Behind the Veil: Enhanced Indoor 3D Scene Reconstruction with Occluded Surfaces Completion
Su Sun, Cheng Zhao, Yuliang Guo, Ruoyu Wang, Xinyu Huang, Yingjie Victor Chen, Liu Ren
TL;DR
The paper tackles indoor 3D scene reconstruction from depth sequences with occluded-surface completion by introducing a coarse-fine, hierarchical octree feature volume and a dual-decoder architecture. A scene-specific Geo-decoder handles visible geometry online, while a cross-scene trained 3D Inpainter generalizes to occluded regions, enabling complete scene meshes. The method is trained offline for occlusion priors and online for visible surfaces, then uses a three-stage pipeline to produce complete meshes, validated on 3D-CRS and iTHOR with substantial gains in surface completeness and occlusion reconstruction. This approach advances editable, room-scale scene representations for AR/VR and embodied AI by delivering more complete and manipulable indoor 3D models, with plans to release the 3D-CRS dataset for future research.
Abstract
In this paper, we present a novel indoor 3D reconstruction method with occluded surface completion, given a sequence of depth readings. Prior state-of-the-art (SOTA) methods only focus on the reconstruction of the visible areas in a scene, neglecting the invisible areas due to the occlusions, e.g., the contact surface between furniture, occluded wall and floor.
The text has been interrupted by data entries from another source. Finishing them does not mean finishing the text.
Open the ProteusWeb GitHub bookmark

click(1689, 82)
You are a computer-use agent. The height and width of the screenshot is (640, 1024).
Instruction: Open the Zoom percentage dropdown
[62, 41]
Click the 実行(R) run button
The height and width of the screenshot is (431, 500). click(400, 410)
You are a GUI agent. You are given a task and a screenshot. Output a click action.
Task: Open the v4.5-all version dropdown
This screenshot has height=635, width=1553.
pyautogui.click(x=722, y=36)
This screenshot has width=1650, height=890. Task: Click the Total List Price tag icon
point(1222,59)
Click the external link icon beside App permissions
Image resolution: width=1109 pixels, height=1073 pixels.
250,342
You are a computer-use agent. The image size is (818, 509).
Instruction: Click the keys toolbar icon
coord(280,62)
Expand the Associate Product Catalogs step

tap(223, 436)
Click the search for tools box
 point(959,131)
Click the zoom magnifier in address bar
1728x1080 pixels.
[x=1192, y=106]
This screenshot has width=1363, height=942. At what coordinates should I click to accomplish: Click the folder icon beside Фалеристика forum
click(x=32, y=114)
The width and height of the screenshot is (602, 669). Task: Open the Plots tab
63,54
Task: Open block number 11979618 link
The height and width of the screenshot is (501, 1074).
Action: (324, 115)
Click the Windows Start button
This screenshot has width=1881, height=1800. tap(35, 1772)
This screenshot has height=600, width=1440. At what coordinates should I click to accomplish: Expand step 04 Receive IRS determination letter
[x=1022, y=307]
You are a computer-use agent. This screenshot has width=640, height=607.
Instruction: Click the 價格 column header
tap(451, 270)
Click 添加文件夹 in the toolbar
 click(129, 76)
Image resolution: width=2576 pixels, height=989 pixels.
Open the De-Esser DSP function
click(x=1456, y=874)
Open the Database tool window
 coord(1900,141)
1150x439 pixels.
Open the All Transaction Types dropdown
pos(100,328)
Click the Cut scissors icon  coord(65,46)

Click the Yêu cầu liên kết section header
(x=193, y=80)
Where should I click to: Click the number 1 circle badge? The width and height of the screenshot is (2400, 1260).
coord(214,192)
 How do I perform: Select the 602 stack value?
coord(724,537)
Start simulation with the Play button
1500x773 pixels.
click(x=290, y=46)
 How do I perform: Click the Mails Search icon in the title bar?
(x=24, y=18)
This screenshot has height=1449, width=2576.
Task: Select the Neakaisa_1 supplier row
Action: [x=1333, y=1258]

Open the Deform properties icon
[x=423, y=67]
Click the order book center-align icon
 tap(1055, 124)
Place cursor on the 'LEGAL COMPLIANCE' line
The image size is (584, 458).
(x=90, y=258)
Our method tackles the task of completing the occluded scene surfaces, resulting in a complete 3D scene mesh. The core idea of our method is learning 3D geometry prior from various complete scenes to infer the occluded geometry of an unseen scene from solely depth measurements. We design a coarse-fine hierarchical octree representation coupled with a dual-decoder architecture, i.e., Geo-decoder and 3D Inpainter, which jointly reconstructs the complete 3D scene geometry. The Geo-decoder with detailed representation at fine levels is optimized online for each scene to reconstruct visible surfaces. The 3D Inpainter with abstract representation at coarse levels is trained offline using various scenes to complete occluded surfaces. As a result, while the Geo-decoder is specialized for an individual scene, the 3D Inpainter can be generally applied across different scenes. We evaluate the proposed method on the 3D Completed Room Scene (3D-CRS) and iTHOR datasets, significantly outperforming the SOTA methods by a gain of 16.8% and 24.2% in terms of the completeness of 3D reconstruction. 3D-CRS dataset including a complete 3D mesh of each scene is provided at project webpage.